After Napoleon had crowned himself Emperor of France in 1804, Emperor Franz responded by installing the Empire of Austria. The establishment of the Confederation of the Rhine under the auspices of France led to the disintegration of the Holy Roman Empire in 1806. Accordingly, Franz II renounced the imperial crown. In his subsequent campaigns Napoleon inflicted devastating defeats upon Austria and even conquered Vienna twice. However, Archduke Carl's victory over the powerful Corsican at the Battle of Aspern demonstrated that Napoleon was not invincible. The Congress of Vienna, which was presided over by Austrian State Chancellor Prince Clemens Wenzel Lothar Metternich, the "Coachman of Europe", restored the old order in Europe in 1815.
In the spring of 1848, the ideas of the middle-class revolution originating in France also spread to Austria. The liberals demanded a constitution and freedom of the press. Metternich's hated police-based system was swept away. However, in October of that same year the uprising was suppressed, with the conservatives gaining on all fronts. The young emperor Franz Joseph I established a neo-absolutist system. His dubious policy of neutrality in the Crimean War (1854-1856) led Austria into a dangerous isolation. It was thus left to face Sardinia, which was allied to France and supported the Italian independence movement, alone. Following its defeats at the Battles of Magenta and Solferino in 1859, Austria was forced to give up Lombardy and, at the same time, to yield to internal pressure for a parliamentary institution by issuing the October Diploma and the February Edict.
Political developments in the Austrian part of the monarchy ("Cisleithania") were marked by the emergence of the mass parties (Social Democratic Party and Christian Social Party) and the demand for basic civil rights. The first general elections by direct suffrage to the Imperial Council (Reichsrat) were held in 1907.
The long period of peace which prevailed until the First World War was safeguarded by a complicated system of European alliances, with Austria-Hungary joining up with the German Empire and Italy to form a Triple Alliance.
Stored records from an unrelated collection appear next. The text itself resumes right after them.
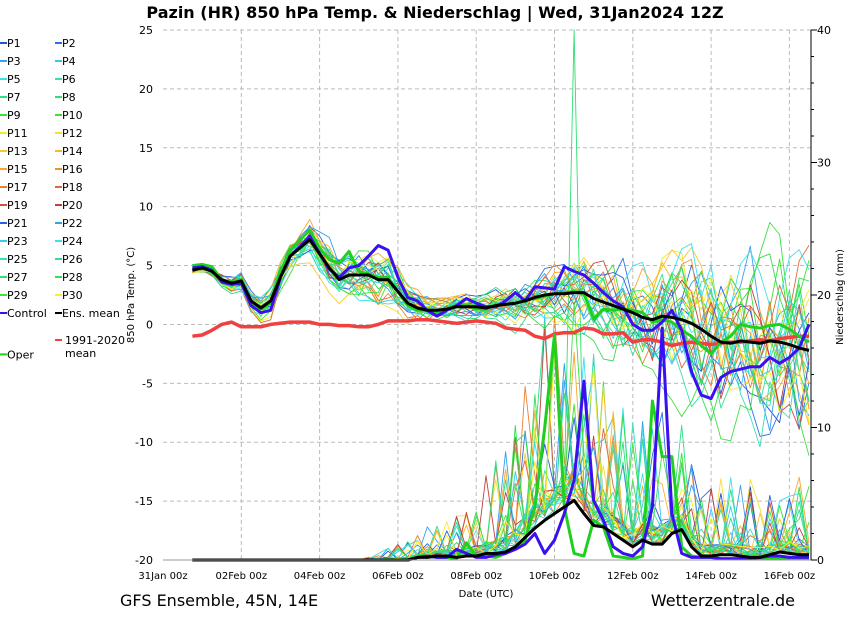  What do you see at coordinates (486, 594) in the screenshot?
I see `x-axis-label: Date (UTC)` at bounding box center [486, 594].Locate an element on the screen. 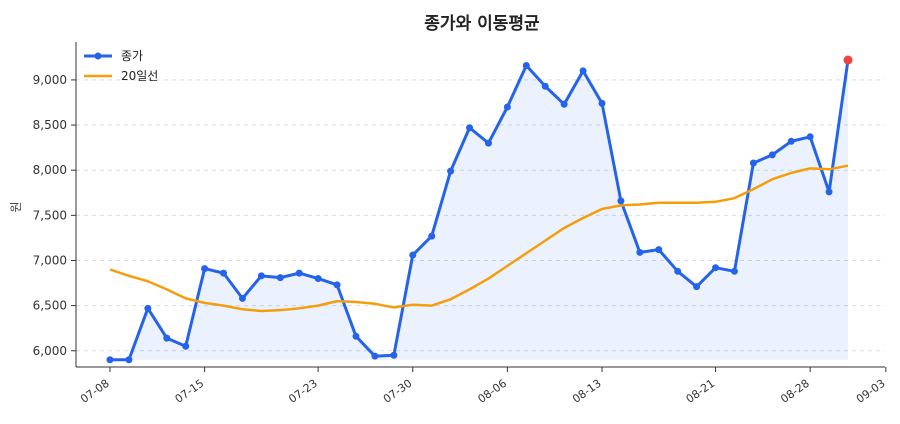  x-tick-label: 08-21 is located at coordinates (701, 392).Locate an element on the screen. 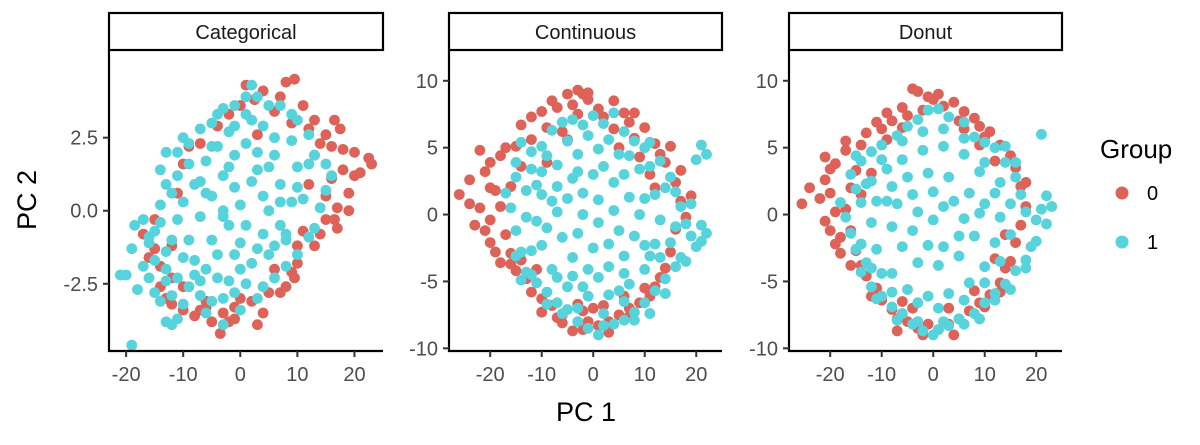 The width and height of the screenshot is (1200, 445). y-tick-label: 0 is located at coordinates (772, 216).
However, growing nationalism within the multiracial state caused severe tension. The justified demands of the working classes for better pay and conditions fit for human beings also clamored for solution.
The assassination on 28 June 1914 in Sarajevo of the heir to the Austrian throne, Archduke Franz Ferdinand, was only the provocation for the outbreak of the First World War. In four years of futile slaughter the European powers opposed one another, until the entry into the conflict of the United States of America finally brought it to an end. After the defeat of the Central Powers (Austria-Hungary, the German Empire and allied Turkey), the European order crumbled. The dual monarchy disintegrated into national states. The remnants were to form the new Republic of Austria.